■ **WHAT THIS TASK INVOLVES**:
Repeat word for word the part of the text below on patents and copyright that lies between "The justification for" and "(theory of) power.", inclusive.

Abstract automated entities become embedded into tangible objects that serve us as commodities. New categories of objects do not necessarily gain the protection of patent or copyright law. “The Constitution states, "The Congress shall have power. ..to promote the progress of science and useful arts, by securing for limited times to authors and inventors the exclusive right to their respective writings and discoveries”
Both a computer and a bio genetically designed cell "may be temporarily or permanently programmed to perform many different unrelated tasks." We ask whether "intelligent systems" can be protected by patent and, if so, what specific elements of such a system are eligible for protection. The patent protection has been allowed more for the fabrication of new life formats, instead of the development of computer software. In 1980 Congress passed the Software Act, granting some of the protection which previously was not offered, but still not addressing all the elements within the process. A Semiconductor Chip Protection Act followed in 1984 with a new form of protection for the templates from which chips are made. Copyright does not protect ideas, processes. procedures. systems or methods, only a specific embodiment of such things. Copyright cannot protect useful objects or inventions. The process of mechanical reproduction had assured that the copyright registration of one particular copy of a work would automatically insure protection for all its duplicates. Creativity directed to the end of presenting a video display constitutes recognizable authorship and "fixation" occurs in the repetition of specific aspects of the visual scenes from one playing of a game to the next. All these decisions have served to legitimate the cybernetic metaphor and to re normalize the political legal apparatus in relation to the question: who shall have the right to control the cybernetic system of which we are a part?
The human as a metaphorical, automated, but intelligent system becomes quite literal when the human organism is itself a product of planned engineering. Human life becomes a commodity to be contracted for, subject to the proprietary control of those who rent the uterus, or the test tube. What is most fundamentally at stake does not seem to be personal choice, but power and economics.
The justification for hierarchical control of the cybernetic apparatus takes a rhetorical form because it is, in essence, an ideological argument. The supposed liberating force of the technologies will in affect not control us in the whole. We have created a certain ambivalence towards these new technologies, this requires resolution in another field: (theory of) power.

(Source data)
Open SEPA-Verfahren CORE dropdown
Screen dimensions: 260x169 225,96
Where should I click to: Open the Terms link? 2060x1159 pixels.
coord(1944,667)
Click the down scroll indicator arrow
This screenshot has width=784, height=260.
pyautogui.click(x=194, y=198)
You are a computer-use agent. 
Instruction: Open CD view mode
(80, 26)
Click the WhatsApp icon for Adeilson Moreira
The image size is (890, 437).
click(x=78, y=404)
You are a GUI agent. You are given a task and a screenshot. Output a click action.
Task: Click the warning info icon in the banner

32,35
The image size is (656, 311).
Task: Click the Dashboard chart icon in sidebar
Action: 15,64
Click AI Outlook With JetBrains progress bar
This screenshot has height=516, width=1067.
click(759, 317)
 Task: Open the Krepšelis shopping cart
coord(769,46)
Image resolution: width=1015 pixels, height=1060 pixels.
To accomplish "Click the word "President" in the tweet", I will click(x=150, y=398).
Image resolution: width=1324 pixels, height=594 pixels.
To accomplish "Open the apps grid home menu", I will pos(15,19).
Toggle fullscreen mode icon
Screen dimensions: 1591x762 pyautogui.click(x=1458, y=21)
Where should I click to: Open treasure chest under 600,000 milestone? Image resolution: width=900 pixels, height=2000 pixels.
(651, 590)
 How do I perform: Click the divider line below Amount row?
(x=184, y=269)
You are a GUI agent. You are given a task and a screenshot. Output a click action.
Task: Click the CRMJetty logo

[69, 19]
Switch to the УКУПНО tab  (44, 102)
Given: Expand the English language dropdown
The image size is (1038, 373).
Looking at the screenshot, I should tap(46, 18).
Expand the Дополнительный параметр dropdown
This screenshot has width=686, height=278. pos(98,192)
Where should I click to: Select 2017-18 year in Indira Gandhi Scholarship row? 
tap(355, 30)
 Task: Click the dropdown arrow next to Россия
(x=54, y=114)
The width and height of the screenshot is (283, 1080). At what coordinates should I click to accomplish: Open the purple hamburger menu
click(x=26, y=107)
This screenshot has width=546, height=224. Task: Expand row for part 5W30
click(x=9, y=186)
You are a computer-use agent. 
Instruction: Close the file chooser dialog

■ **PROBLEM SOLUTION**:
The justification for hierarchical control of the cybernetic apparatus takes a rhetorical form because it is, in essence, an ideological argument. The supposed liberating force of the technologies will in affect not control us in the whole. We have created a certain ambivalence towards these new technologies, this requires resolution in another field: (theory of) power.